Vibration severity is a generic term for a single, overall value used to characterise the health of a machine from its level of vibration. Rather than interpreting a whole spectrum, a severity measurement condenses the machine’s condition into one number that can be compared against standardised charts to judge, at a glance, whether the machine is running smoothly, needs watching, or is heading for failure. The aim is a simple, reliable, and universal indicator of a machine’s dynamic stress and condition — the screening figure that tells you that a problem exists, before deeper analysis tells you what it is.

1. The Standard Parameter: RMS Velocity

Over decades of research and practice, the industry has settled on a single best parameter for gauging severity on most common rotating machinery: RMS (root-mean-square) velocity. Two reasons stand behind that consensus:

  • The destructive energy carried by vibration correlates most closely with velocity, because velocity reflects both how far and how fast a part moves.
  • A given velocity level corresponds to a consistent degree of severity across a wide range of machine types and speeds, which makes one chart broadly applicable.

For this reason the international standards use RMS velocity — in mm/s or in/s — as the basis for their evaluation criteria. The choice is also why velocity is preferred over displacement (which dominates only at low frequency) or acceleration (which dominates at high frequency) for general machine-health screening. The RMS value is normally read as a broadband, or overall, level; our Overall Vibration Level calculator shows how that single figure is built up from the individual peaks in a spectrum.

2. The ISO 20816 Vibration-Severity Charts

The International Organization for Standardization has developed a family of standards to classify machinery health. The ISO 20816 series — which superseded the older ISO 10816 — is the most widely used framework, providing severity charts referenced worldwide for both acceptance testing and routine condition monitoring. The method has three core steps:

  1. Classify the machine: machines are grouped by size, type, and foundation — for example large turbines in one group, medium-sized pumps and motors in another.

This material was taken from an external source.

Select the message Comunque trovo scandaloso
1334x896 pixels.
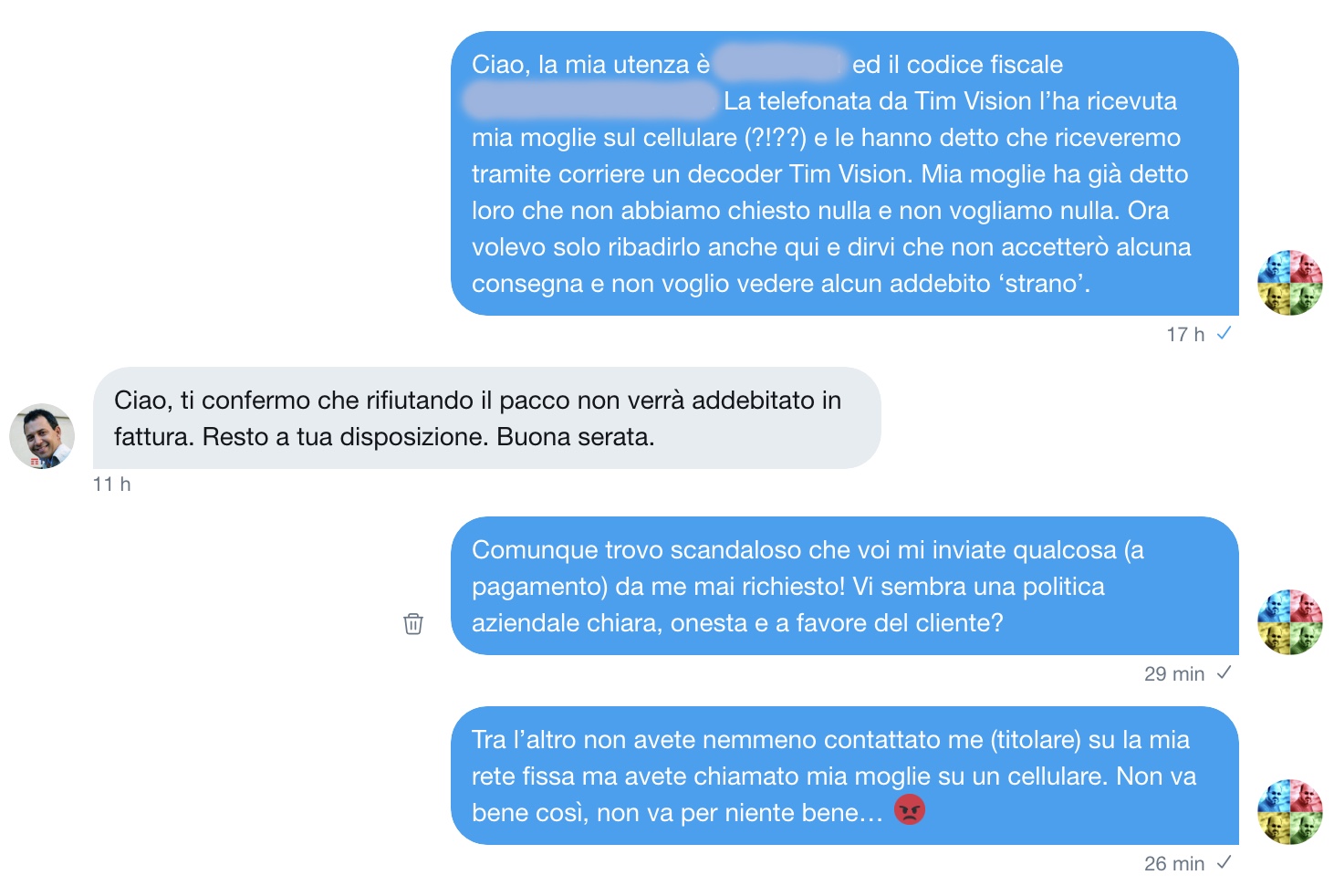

The detailed limits for the common industrial range of roughly 15 kW to 50 MW live in ISO 20816-3.
  2. Measure RMS velocity: broadband RMS velocity is read on the machine’s bearing housings in the horizontal, vertical, and axial directions.
  3. Compare to the chart: the highest measured value is compared with the chart for that machine class.

You can look up the boundaries directly with our ISO 10816 / 20816 Vibration Severity Chart, or evaluate a reading against the zone limits with the ISO 20816-1 Zone calculator and the machine-specific ISO 20816-3 limits tool.

The Four Severity Zones

The ISO charts divide machinery health into four zones:

  • Zone A (green): the vibration of newly commissioned machinery would normally fall here — a very smooth, healthy condition.
  • Zone B (yellow): acceptable for unrestricted long-term operation; the normal operating range for most machines.
  • Zone C (orange): unsatisfactory for long-term continuous operation. Machines here should be watched closely, with maintenance scheduled to find and correct the root cause of the elevated vibration.
  • Zone D (red): severe enough to cause damage. Machines operating here are in a critical state and may require immediate shutdown.

3. Using Vibration Severity in a Predictive-Maintenance Programme

Severity charts are a cornerstone of predictive maintenance. By taking regular — typically monthly — readings of the overall RMS velocity on a machine and trending them over time, maintenance teams can:

  • Screen assets quickly: identify at a glance which machines in a plant are healthy and which need attention.
  • Get an early warning: a rising trend that crosses from Zone B into Zone C provides early warning of a developing problem, often months before failure.
  • Justify maintenance actions: the standardised zones give an objective basis for recommending work — it is far easier to authorise a repair when you can show a machine has entered the “unsatisfactory” (Zone C) or “damage” (Zone D) range.

The power of the approach lies in the trend as much as the absolute number: a steady reading well inside Zone B is reassuring, while a value still technically in Zone B but climbing steeply each month is a clearer call to act.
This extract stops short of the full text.